I caught the group of cyclists with a series of stamping bursts and then,
with the summit in close sight I heard another chorus of approval from a
support car. I won’t type out verbatim what I was thinking but I know that any
half decent athlete will know exactly the sentiment. I wanted to empty the tank
now, ie to throw everything I had left into the pedals so that on arrival I had
nothing left. I left the group of cyclists behind and pushed harder and harder.
I wondered how long at this pace it would take before tunnel vision set in. It
wasn’t long. I held my rhythm and pressed harder. Then, just as I neared the
final bend I was overtaken by a cyclist I hadn’t previously seen. This threw me
into a rage. I overtook him on the outside of the bend and shovelled as much
pace into the final hundred or so metres as there was left. It was 11.37am. Tank.
Empty. Overtaken by 11 cyclists. Overtook 41.
It took a while for me to be able to stand again but when I did, I held
the Chopper aloft under the Mont Ventoux sign. The support crew were fantastic.

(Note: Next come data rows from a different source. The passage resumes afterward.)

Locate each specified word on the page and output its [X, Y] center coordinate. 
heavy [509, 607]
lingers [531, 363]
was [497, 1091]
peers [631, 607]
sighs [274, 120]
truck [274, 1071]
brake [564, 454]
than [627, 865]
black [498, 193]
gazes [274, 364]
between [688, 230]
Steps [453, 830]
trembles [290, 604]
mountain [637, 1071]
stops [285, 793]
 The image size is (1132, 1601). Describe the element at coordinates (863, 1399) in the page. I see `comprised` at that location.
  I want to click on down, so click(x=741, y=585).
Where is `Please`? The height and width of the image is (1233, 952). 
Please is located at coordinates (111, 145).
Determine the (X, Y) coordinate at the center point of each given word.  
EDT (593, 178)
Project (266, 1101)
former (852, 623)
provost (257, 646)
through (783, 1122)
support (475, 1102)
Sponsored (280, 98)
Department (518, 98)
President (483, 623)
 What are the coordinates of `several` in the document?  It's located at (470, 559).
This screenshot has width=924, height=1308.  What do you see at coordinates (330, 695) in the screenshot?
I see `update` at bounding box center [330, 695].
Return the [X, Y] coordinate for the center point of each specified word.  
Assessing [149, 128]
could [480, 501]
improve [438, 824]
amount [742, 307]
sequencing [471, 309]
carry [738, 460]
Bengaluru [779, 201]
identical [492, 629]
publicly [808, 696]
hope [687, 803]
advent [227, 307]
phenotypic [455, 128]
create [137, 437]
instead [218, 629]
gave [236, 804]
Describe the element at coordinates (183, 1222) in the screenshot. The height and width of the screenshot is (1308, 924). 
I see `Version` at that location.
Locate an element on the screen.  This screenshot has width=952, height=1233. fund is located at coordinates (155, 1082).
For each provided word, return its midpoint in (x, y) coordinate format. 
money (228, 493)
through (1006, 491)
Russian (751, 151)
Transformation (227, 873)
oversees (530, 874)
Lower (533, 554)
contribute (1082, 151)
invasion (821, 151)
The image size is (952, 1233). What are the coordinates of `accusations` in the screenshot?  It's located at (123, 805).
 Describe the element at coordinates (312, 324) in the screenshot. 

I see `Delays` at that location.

Blackett brought me some Minute Made apple juice, apologising for it not being
Tizer.
For those wondering, I didn’t descend.
In addition to my exceptional support crew, I want to thank everyone who
has expressed interest and support in what was ultimately a rather silly
endeavour. I hope that it inspires at least one person in some way to do
something they’ve thought about doing but haven’t yet taken it on. Most importantly,
I want to thank all those who have donated to Leuka. Your contributions will
certainly make a real difference to people’s lives: cancer sufferers and their
families.
The Fireflies: “For those who suffer, we ride”
D M Richardson, proud to be a Firefly.